Some leading websites in Europe are giving users the option to pay a monthly subscription to avoid tracking cookies. The option, dubbed “cookie paywall,” could make surfing the internet very expensive for those who want privacy.
Websites say they are introducing cookie paywalls so that they can comply with the EU's strict privacy law, the GDPR, and still remain profitable. The General Data Protection Regulation, requires websites to get consent before tracking users. It requires consent to be given freely, but regulators in France and Austria have concluded that cookie paywalls are not illegal.
“It's a win-win for the websites. They get paid with data or they get paid with money,” said Cristiana Santos, an assistant professor at Utrecht University, who specializes in privacy and data protection law, to Gizmodo. She has also co-authored an upcoming report about cookie paywalls, titled: “Your Consent Is Worth 75 Euros A Year – Measurement and Lawfulness of Cookie Paywalls.”

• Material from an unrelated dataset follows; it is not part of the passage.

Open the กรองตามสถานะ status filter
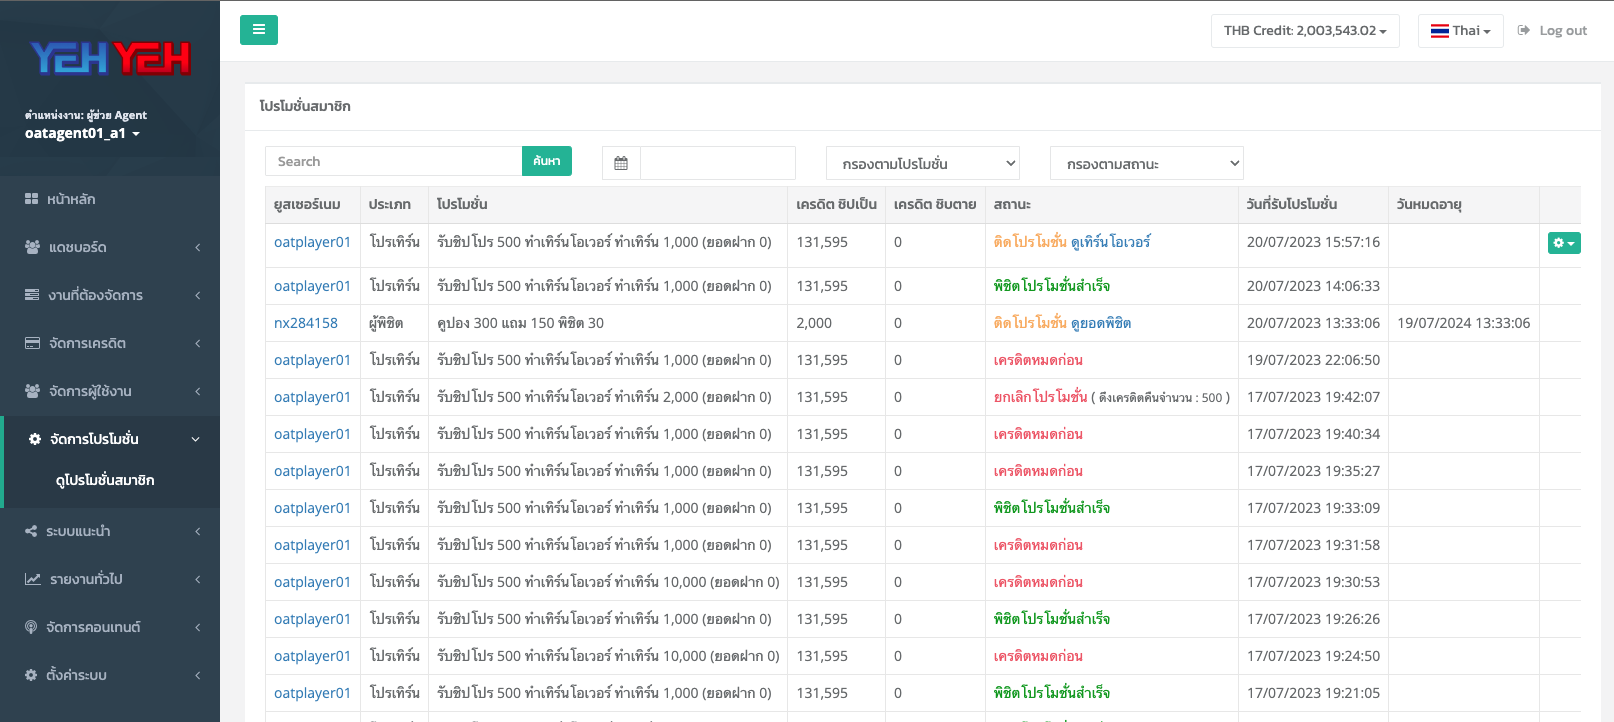coord(1146,163)

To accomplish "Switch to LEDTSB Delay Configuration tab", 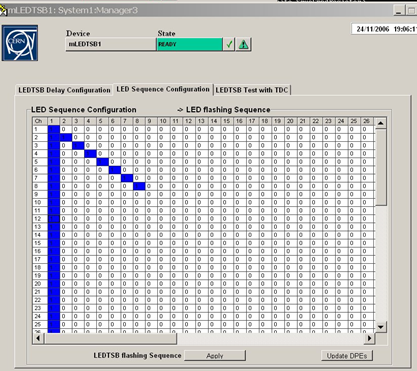I will (64, 90).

Santos and other researchers analyzed websites across central Europe and found that, although rare, cookie paywalls are present in 13 of the most popular news websites in Germany and Austria.

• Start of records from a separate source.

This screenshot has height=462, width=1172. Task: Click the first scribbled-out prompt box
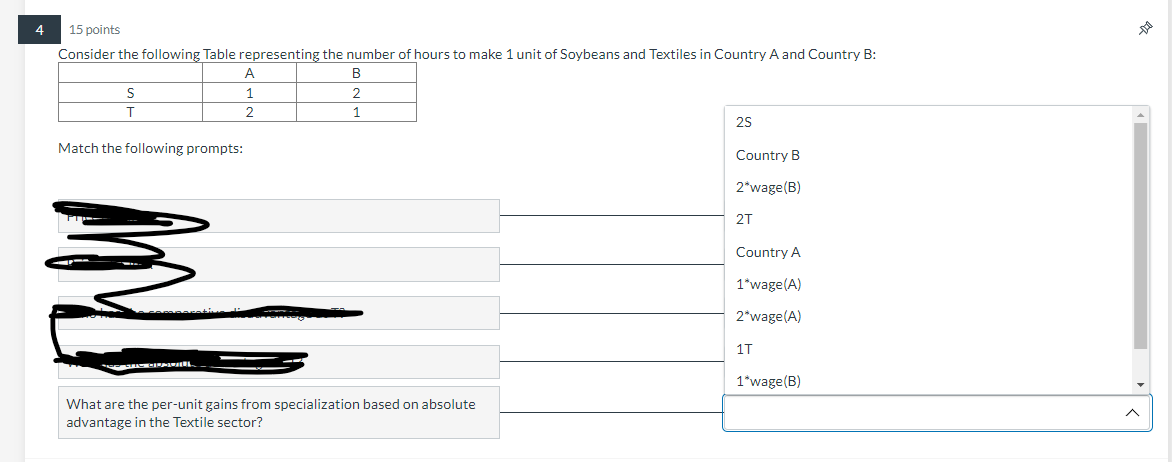click(279, 216)
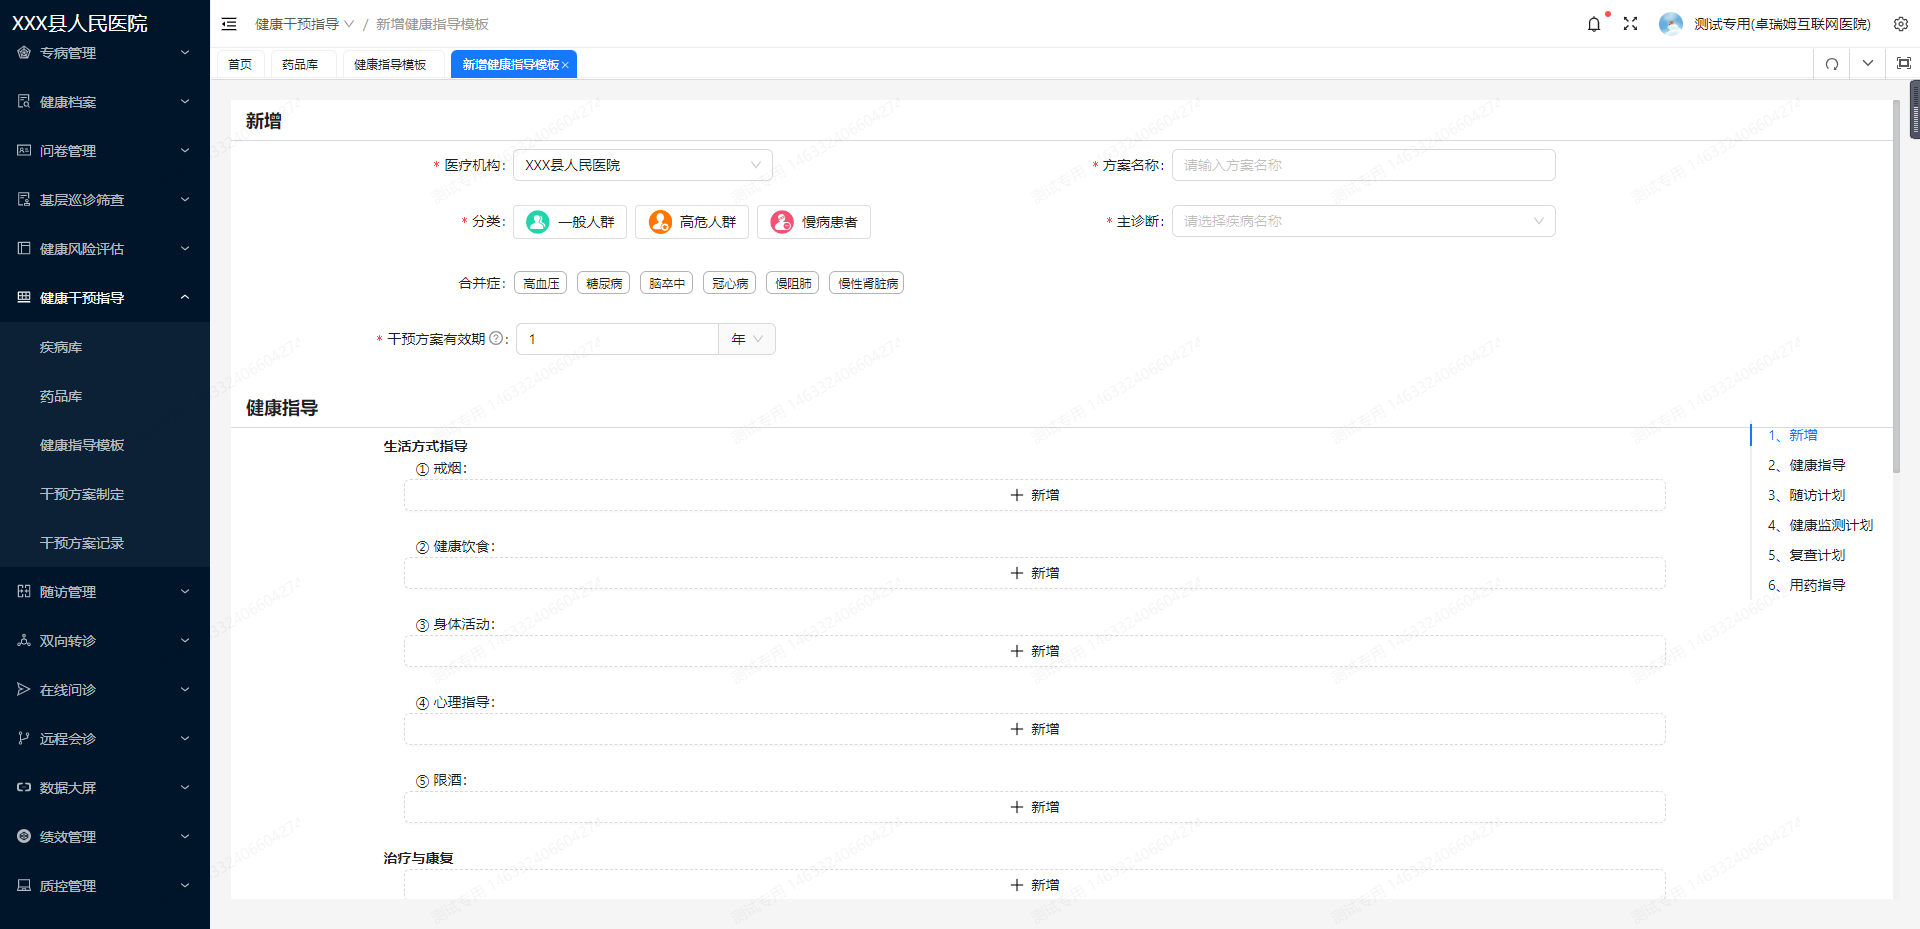1920x929 pixels.
Task: Select the 高危人群 category option
Action: click(x=692, y=222)
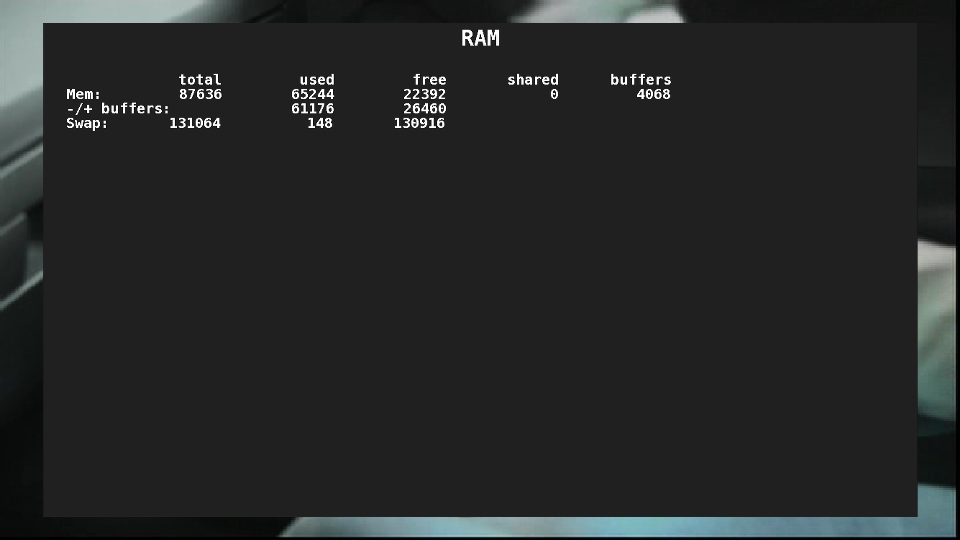Select the 'Swap:' row label
This screenshot has width=960, height=540.
[x=87, y=123]
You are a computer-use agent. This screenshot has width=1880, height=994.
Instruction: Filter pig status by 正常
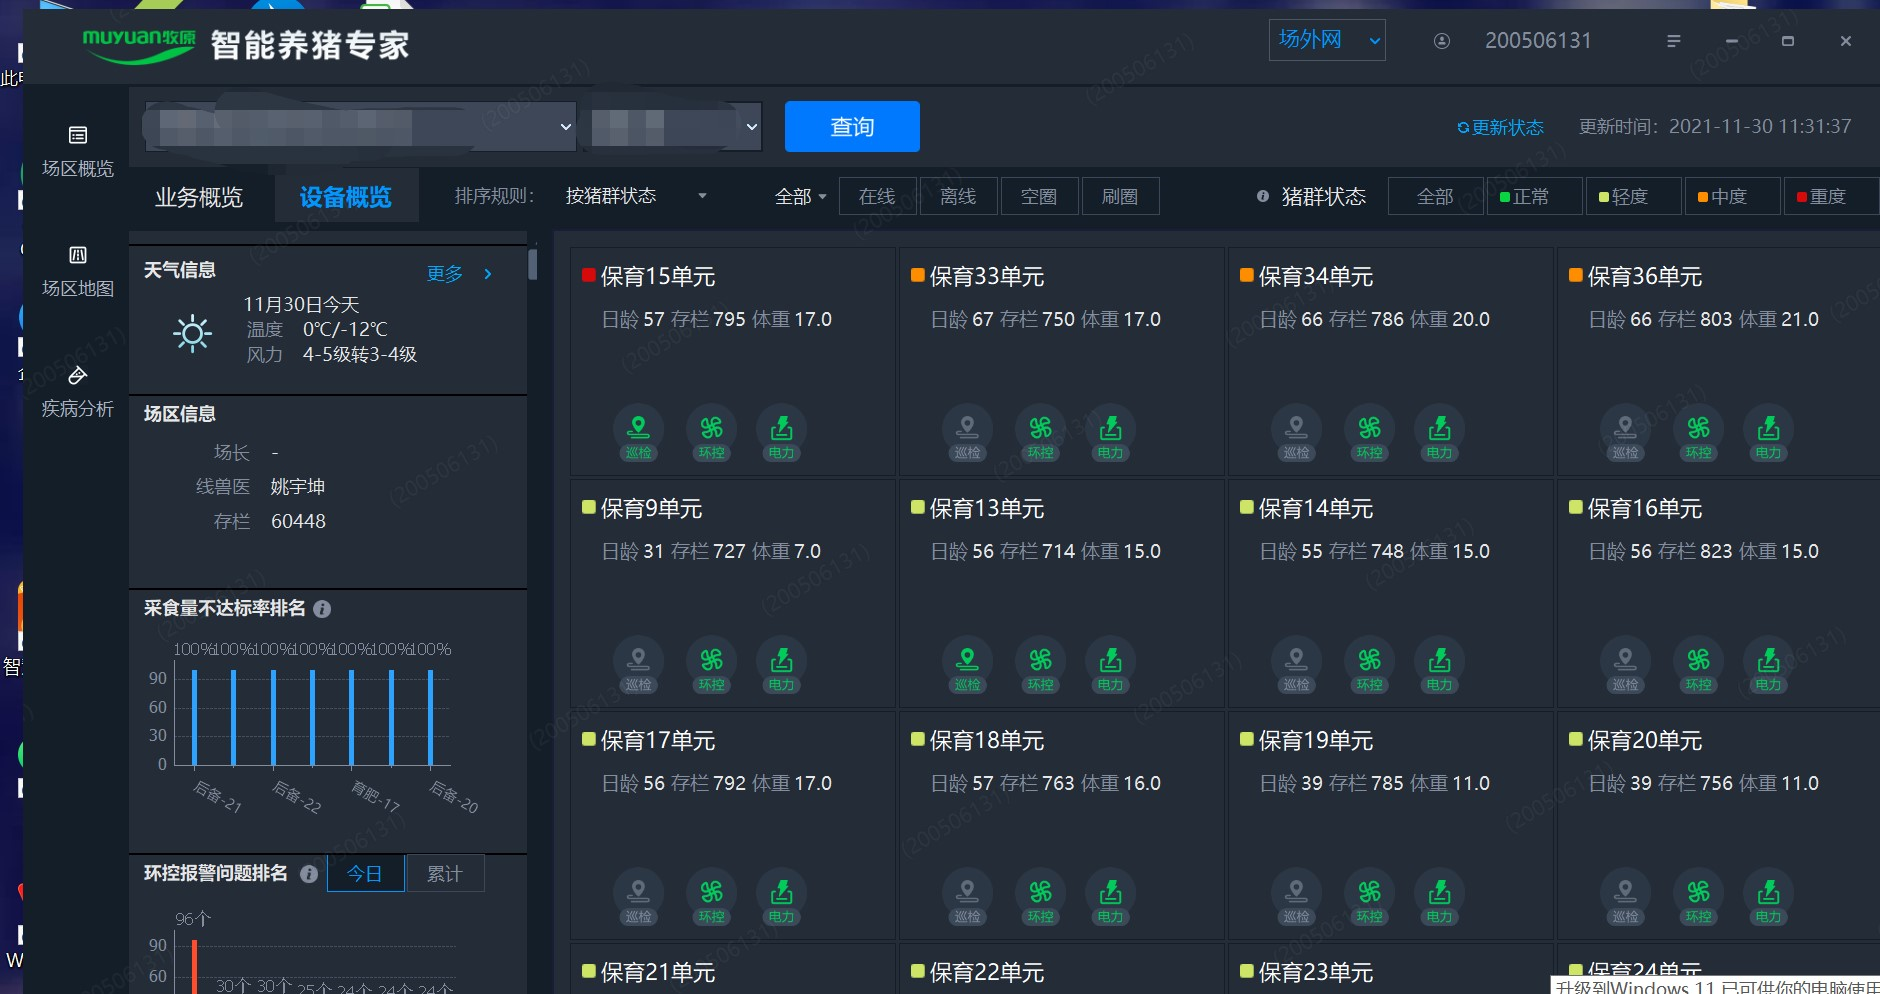pos(1534,197)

According to the report, it would cost €728 a year (about $706) to avoid tracking on those 13 most popular websites. To avoid tracking on Austrian news outlet Der Standard, the alleged found that it would cost €75 a year.
There is an upcoming federal data privacy legislation, which could result in cookie paywalls popping up in websites in the US. Currently in the US, there is no federal privacy law, and even the strictest of state laws does not require websites to get your consent before tracking you.
Some people are willing to pay for their privacy. However, the typical internet user is not likely to pay not to be tracked. According to a study by the Technology Policy Institute, published in 2020, most people will trade their online privacy for $10 or less.
“As only a tiny minority would pay this fee across a large number of digital services, data exploitation would become the default for most Europeans,” said Wolfie Christl, a data industry researcher, also to Gizmodo. “I hope that regulators, courts and policymakers recognize this threat and put a stop on it.”